What is needed: Track down every line below that holds "computer" and copy it.

Provided data:
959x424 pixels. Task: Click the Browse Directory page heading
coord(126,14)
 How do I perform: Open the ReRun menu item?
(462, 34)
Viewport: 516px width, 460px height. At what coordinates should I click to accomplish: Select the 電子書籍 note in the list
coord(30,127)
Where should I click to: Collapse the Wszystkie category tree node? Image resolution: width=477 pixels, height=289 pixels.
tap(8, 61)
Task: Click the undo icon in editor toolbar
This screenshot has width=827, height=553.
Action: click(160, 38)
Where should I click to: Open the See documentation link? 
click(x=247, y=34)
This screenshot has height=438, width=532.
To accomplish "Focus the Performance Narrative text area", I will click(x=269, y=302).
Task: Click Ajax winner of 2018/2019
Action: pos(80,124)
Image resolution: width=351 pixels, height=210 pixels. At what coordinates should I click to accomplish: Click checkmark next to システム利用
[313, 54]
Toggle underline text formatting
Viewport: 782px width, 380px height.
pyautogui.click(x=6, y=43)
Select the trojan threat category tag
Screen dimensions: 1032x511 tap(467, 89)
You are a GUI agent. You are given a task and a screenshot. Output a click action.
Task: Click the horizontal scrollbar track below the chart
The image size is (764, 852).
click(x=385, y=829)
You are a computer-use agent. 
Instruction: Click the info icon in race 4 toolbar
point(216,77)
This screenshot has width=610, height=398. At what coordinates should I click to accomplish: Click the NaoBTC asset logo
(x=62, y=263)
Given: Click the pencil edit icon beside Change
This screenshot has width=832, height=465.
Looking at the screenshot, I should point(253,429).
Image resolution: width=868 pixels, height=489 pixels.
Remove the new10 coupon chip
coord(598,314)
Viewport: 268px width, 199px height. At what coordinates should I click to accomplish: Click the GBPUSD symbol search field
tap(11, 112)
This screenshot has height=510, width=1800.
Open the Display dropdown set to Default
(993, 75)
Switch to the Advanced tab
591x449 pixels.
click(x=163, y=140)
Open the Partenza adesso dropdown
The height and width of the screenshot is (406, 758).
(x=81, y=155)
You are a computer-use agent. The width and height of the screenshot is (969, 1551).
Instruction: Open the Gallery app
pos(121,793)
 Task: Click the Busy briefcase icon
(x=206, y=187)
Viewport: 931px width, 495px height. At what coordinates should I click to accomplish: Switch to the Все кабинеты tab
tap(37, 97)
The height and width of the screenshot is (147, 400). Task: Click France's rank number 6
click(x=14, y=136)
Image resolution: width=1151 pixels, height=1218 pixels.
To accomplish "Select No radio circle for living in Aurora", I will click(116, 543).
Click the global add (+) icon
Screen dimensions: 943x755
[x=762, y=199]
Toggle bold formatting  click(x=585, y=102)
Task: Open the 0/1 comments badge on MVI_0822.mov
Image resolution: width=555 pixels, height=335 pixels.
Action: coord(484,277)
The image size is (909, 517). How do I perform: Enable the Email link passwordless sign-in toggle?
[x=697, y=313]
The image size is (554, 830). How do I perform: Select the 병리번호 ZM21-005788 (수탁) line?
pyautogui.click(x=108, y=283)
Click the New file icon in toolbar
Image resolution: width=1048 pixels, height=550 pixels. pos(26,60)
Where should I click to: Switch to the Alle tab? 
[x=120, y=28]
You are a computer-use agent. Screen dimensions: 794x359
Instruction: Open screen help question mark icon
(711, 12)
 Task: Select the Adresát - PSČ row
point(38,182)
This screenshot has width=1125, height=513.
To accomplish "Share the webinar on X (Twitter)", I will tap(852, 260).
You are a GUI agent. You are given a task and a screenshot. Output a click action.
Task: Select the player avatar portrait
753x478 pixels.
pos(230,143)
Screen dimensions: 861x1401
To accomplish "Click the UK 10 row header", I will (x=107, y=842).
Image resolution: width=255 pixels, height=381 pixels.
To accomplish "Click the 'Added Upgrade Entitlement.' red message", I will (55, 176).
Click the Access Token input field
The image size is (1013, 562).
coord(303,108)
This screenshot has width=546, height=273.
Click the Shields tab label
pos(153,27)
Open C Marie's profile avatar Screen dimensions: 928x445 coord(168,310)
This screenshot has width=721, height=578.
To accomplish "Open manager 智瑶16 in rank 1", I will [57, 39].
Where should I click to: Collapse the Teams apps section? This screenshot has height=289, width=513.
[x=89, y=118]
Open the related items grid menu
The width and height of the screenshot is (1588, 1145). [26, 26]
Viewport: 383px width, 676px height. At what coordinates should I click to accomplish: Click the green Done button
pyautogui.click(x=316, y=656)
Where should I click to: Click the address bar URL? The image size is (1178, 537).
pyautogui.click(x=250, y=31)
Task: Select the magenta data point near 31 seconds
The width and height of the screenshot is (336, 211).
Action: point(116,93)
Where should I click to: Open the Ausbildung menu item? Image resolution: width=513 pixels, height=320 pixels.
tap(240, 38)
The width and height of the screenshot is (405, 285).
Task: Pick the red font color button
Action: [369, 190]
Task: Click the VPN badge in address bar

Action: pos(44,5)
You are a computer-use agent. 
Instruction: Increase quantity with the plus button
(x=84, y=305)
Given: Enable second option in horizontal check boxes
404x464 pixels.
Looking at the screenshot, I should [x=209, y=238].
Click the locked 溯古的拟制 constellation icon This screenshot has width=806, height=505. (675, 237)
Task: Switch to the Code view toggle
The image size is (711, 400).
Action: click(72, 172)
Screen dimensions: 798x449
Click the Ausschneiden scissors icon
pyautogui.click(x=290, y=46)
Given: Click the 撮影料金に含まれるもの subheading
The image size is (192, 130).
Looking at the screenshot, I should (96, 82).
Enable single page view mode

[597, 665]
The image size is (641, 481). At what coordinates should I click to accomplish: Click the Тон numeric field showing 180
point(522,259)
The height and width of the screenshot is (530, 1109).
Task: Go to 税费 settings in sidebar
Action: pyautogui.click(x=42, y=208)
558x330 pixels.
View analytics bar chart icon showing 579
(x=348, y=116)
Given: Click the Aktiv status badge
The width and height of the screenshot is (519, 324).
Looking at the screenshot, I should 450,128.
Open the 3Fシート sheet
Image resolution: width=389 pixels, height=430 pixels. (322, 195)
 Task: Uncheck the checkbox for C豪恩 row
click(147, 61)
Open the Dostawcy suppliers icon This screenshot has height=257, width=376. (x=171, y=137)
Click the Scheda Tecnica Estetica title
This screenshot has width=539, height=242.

Expected answer:
You are a computer-use agent. 
You are a computer-use agent. The width and height of the screenshot is (969, 1551).
You are a computer-use agent. Screen dimensions: 794x359
You are a computer-use agent. 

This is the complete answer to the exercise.